_Teks Halaman_.
···

Jadi selalu ada upaya korektif terhadap pemikiran kontemporer yang batil atau lemah dan pada saat yang sama ada tawaran pemikiran sahih yang lebih unggul sebagai alternatifnya. Misalnya, HT telah menjelaskan bahwa hukum Islam tidak berubah sesuai waktu dan tempat (hal. 42). Sebenarnya ini adalah koreksi terhadap pemahaman batil yang salah kaprah pada waktu, yaitu adanya "kaidah fiqih" berbunyi Laa yunkaru taghayyurul ahkaam bi-taghayyur az-zamaan wa al-makaan (Tidak dapat diingkari adanya perubahan hukum sesuai perubahan waktu dan tempat). Kaidah ini termuat dalam kodifikasi undang-undang negara Khilafah Utsmaniyah bernama Majallah al-Ahkam al-‘Adliyah (terbit tahun 1869).
Pada saat yang sama, HT memberi tawaran pemahaman baru yang benar, bahwa yang berubah sebenarnya adalah urf (adat), bukan hukum Islamnya itu sendiri. Sedangkan perubahan urf, tidak dapat mempengaruh status hukum, sebab urf bukan dalil hukum dan bukan pula illat hukum. Bahkan urf itu sendiri benar salahnya harus kembali distandarisasi dengan hukum syara’(hal. 42-43).
Adapun pemahaman-pemahaman Islami yang dijelaskan HT dalam kitab Mafahim ini, berfokus pada 3 (tiga) pemahaman, yaitu pemahaman yang terkait dengan : (1) Aqidah Islam, (2) Syariah Islam, (3) Dakwah Islam. Berikut sekilas uraiannya masing-masing.
A. Aqidah Islam
Pembahasan Aqidah Islam nampak ketika HT meletakkan Aqidah Islam sebagai jawaban terhadap Al-‘Uqdatul Kubra (Masalah-Masalah Besar Manusia) yang menyangkut manusia, alam semesta, dan kehidupan. Aqidah Islam menjelaskan bahwa sebelum adanya manusia, alam semesta, dan kehidupan, telah ada lebih dulu Allh SWT sebagai al-Khaliq bagi ketiganya. Aqidah Islam juga menjelaskan bahwa setelah tiadanya manusia, alam semesta, dan kehidupan nanti, akan ada Hari Kiamat yang sekaligus juga Hari Perhitungan (Yaumul Hisab). Karena itu, manusia wajib menjalani kehidupan dunia ini sesuai perintah-perintah Allah dan larangan-larangan-Nya. Sebab Allah sajalah yang menciptakannya dan memberinya sejumlah perintah Allah dan larangan; dan pada Hari Kiamat nanti manusia akan dihisab mengenai keterikatannya dengan segala perintah dan larangan Allah itu (hal. 14-15).
Namun, sebagaimana kitab Nizham al-Islam, Aqidah Islam yang diterangkan HT ini lalu dikaitkan dengan pemikiran kontemporer, tidak diasingkan atau dijauhkan darinya. Maka, pembahasan Aqidah Islam ini segera saja dilanjutkan dengan pembahasan integrasi aspek material dan spiritual (mazjul maadah bi ar-ruh) (hal. 16-23).

···

Teruskan ulasan tentang kitab Mafahim di atas, dimulai sesudah kalimat terakhirnya.

···

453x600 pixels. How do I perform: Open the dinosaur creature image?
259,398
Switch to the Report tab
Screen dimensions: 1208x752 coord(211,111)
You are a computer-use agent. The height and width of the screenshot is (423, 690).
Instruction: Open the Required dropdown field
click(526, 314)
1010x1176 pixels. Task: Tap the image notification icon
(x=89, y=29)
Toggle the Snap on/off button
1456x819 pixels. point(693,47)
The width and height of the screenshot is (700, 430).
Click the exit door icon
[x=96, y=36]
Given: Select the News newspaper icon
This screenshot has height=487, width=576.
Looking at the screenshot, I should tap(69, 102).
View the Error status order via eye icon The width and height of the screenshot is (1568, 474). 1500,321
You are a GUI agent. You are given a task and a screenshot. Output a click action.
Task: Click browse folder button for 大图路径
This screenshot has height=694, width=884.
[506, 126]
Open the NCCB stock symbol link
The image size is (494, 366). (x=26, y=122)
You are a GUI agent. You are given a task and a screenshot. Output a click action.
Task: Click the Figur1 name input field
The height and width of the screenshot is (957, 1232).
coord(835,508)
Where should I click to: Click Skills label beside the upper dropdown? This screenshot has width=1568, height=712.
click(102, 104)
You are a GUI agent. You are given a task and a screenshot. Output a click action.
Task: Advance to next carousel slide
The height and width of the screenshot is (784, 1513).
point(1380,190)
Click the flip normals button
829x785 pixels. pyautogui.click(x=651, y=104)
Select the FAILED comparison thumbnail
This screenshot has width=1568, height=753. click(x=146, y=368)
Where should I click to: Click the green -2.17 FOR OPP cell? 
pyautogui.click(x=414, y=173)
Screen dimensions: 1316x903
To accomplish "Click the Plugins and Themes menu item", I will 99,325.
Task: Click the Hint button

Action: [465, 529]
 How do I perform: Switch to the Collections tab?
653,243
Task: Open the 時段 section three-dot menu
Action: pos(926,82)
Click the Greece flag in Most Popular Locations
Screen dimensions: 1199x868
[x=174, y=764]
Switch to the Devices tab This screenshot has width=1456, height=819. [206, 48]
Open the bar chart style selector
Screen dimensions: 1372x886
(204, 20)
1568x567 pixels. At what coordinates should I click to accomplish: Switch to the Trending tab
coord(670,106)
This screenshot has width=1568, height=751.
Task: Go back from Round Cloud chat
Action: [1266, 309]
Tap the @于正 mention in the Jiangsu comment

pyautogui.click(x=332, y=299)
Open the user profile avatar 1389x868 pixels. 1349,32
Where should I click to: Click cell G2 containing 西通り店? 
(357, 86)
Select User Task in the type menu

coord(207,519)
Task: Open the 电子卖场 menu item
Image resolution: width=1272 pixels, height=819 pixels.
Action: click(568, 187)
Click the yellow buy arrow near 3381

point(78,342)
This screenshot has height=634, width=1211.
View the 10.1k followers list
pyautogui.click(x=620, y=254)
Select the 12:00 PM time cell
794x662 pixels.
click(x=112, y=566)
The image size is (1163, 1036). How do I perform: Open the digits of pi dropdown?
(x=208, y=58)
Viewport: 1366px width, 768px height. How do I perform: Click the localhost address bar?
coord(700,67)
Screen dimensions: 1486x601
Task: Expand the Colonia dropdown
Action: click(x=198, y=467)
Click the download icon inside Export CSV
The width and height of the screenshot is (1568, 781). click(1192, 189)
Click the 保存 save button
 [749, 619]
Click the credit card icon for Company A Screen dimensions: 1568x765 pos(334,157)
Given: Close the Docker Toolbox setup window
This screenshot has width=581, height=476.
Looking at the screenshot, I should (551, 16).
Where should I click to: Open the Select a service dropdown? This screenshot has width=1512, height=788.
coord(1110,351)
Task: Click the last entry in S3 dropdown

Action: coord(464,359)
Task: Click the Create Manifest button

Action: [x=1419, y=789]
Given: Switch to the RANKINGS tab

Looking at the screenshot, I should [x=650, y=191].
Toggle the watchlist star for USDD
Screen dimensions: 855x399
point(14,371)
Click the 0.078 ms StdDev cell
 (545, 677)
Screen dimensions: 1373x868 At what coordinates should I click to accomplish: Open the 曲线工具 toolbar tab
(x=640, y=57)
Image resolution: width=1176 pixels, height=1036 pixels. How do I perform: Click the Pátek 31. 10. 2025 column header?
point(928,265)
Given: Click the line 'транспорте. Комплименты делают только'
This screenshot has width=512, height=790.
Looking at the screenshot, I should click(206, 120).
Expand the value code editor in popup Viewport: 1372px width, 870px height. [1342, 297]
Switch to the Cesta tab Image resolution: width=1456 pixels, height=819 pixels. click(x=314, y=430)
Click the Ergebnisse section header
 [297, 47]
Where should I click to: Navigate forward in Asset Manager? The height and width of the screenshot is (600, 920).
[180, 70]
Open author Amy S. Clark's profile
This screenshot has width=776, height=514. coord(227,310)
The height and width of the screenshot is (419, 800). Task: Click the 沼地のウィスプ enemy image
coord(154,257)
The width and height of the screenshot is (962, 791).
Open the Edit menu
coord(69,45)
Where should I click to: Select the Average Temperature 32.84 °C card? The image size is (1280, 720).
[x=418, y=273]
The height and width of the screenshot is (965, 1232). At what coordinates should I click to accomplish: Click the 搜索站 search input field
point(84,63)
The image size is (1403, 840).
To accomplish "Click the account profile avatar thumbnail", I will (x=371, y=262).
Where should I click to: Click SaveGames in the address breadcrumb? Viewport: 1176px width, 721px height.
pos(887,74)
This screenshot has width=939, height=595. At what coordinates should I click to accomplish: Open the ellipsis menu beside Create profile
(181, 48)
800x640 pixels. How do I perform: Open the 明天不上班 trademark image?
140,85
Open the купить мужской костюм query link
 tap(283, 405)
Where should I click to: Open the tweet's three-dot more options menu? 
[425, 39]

···

_Hasil Tugas_.
Nampak jelas HT di sini berusaha keras memerangi aqidah ideologi Kapitalisme, yakni sekularisme, atau fashlul maadah ‘an ar-ruh. Artinya, memisahkan aspek material (perbuatan manusia) dengan aspek spiritual (kesadaran manusia dalam beragama). Dalam realitasnya, aqidah sekularisme lalu menghasilkan pemisahan agama dari negara, seperti yang terjadi saat ini.
Pembahasan ini kemudian dilanjutkan dengan bahasan Qadha`-Qadar (hal. 24-26) dan bahasan sifat perbuatan manusia (konsep khair-syar dan hasan-qabih) (hal.26-30), serta bahasan nilai (qimah) perbuatan manusia sebagai tujuan perbuatan manusia yang mencakup nilai akhlaq, kemanusiaan, materi, dan spiritual (hal. 30-34).
B. Syariah Islam
Pembahasan Syariah Islam dalam kitab Mafahim ini intinya, syariah itu ada untuk diterapkan dalam kehidupan bermasyarakat, bukan untuk kenikmatan berpikir seperti filsafat. Maka harus ada formalisasi syariah dalam wadah Darul Islam (hal. 35-36; 52-56).
Selain itu, kitab Mafahim ini juga menjelaskan pemahaman HT seputar syariah. Misalnya bahwa hukum-hukum mengenai ibadah, makanan, minuman, dan akhlaq tidak didasarkan pada illat (alasan hukum), tapi didasarkan pada nash semata. (hal. 36 dst). Contoh lainnya adalah bahasan dalil-dalil syar’i, ijtihad dan taqlid yang penting untuk dipahami (hal. 46-49).
HT juga meluruskan banyak kesalahpahaman umat mengenai syariah. Misalnya, kesalahpahaman mengenai prinsip kelayakan syariah untuk setiap waktu dan tempat. Maknanya bukanlah syariah itu dapat berubah dan menyesuaikan diri pada segala waktu dan tempat, melainkan syariah dapat memberikan jawaban masalah manusia di setiap waktu dan tempat (hal. 43).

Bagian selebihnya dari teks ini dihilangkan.